9. Teknik Pengumpulan Data
Untuk teknik pengumpulan data dari para guru sejarah, dipakai dua jenis metode: analisa buku teks sejarah dari sebelum Reformasi 98 dan sesudahnya.
Buku-buku yang didapat antara lain adalah buku yang telah disusun oleh Musyawarah Guru Mata Pelajaran Sejarah Yogyakarta pada tahun 1996, buku
Sejarah untuk SMA Kelas XII penerbit Erlangga tahun 2006, buku Sejarah untuk SMA Kelas XII penerbit Yudhistira, dan Diktat Jurnal Pelajaran Sejarah Kelas
XII yang disusun oleh salah satu guru dari sekolah Katolik. Beberapa wawancara dilakukan dua kali yaitu sebelum dan sesudah menonton film untuk memperoleh
segi pandang mereka tentang perbedaan wacana Tragedi Kemanusiaan versi umum dan versi alternatif dan bagaimana respon mereka terhadap polemik
perubahan wacana setelah Reformasi 98. Wawancara sebelum nonton film dilakukan untuk mengetahui respon mereka terhadap dinamika perubahan materi
pengajaran sejarah. Wawancara kedua dilakukan setelah mereka menonton film 40 Years of Silence yang kemudian akan mengetahui bagaimana apakah versi
alternatif yang beredar akan mempengaruhi cara mengajar mereka pada peserta didik dan bagaimana mereka menegosisasikan bentuk pengajaran sejarah
alternatif kepada institusi.
10. Sistematika Penulisan
Secara keseluruhan hasil penelitian ini terdiri atas enam bab. Bab pertama berupa deskripsi tentang latar belakang penelitian, rumusan masalah, tujuan
penelitian, manfaat penelitian, tinjauan pustaka, landasan teori, metode penelitian dan sistematika penulisan. Pada bab kedua dibahas mengenai wacana kekuasaan
dalam historiografis Indonesia tentang Tragedi Kemanusiaan 65 dan perubahan penulisan atau penyajian sejarah dari masa Orde Baru sampai pasca Orde Baru.
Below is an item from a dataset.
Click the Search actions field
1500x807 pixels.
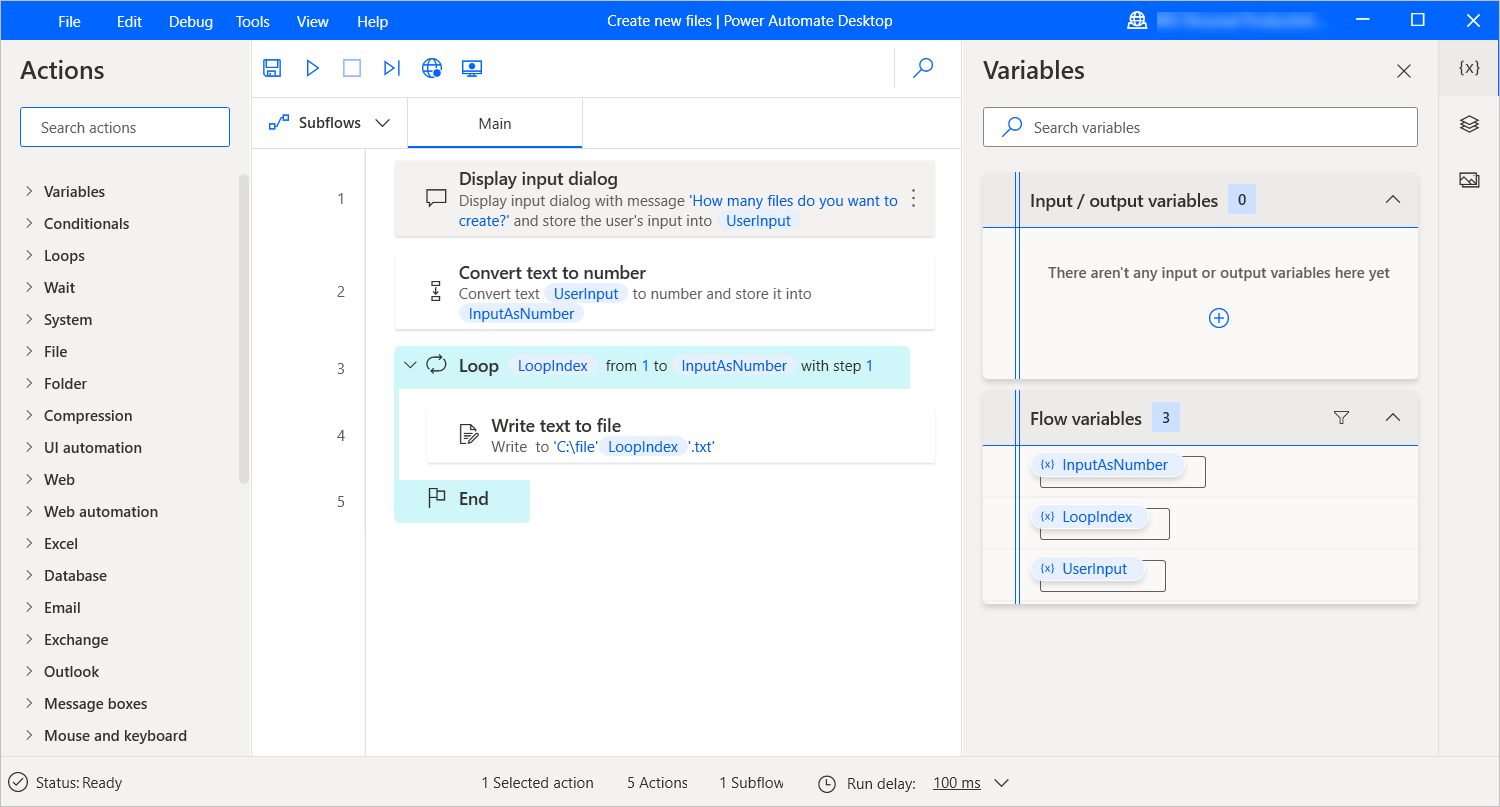click(x=125, y=128)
Bab tiga menganalisa buku-buku teks pelajaran sejarah resmi yang digunakan
para guru Sekolah Menengah Atas sebagai medium pengajaran dan mengetahui ada atau tidaknya perubahan setelah Reformasi 98. Bab empat menganalisa hasil
wawancara dengan beberapa guru sejarah untuk mengetahui respon mereka terhadap polemik perubahan kurikulum yang mengacu pada pembahasan Tragedi
Kemanusiaan 1965 dan posisi sejarah alternatif di tengah pengajaran sejarah resmi. Bab lima membahas bagaimana negosiasi guru sejarah dengan institusi
pendidikan terhadap bentuk-bentuk pengajaran Tragedi Kemanusiaan 1965 dengan berbagai versi. Bab enam merupakan kesimpulan tentang bagaimana
posisi sejarah resmi dan sejarah alternatif di dunia pendidikan.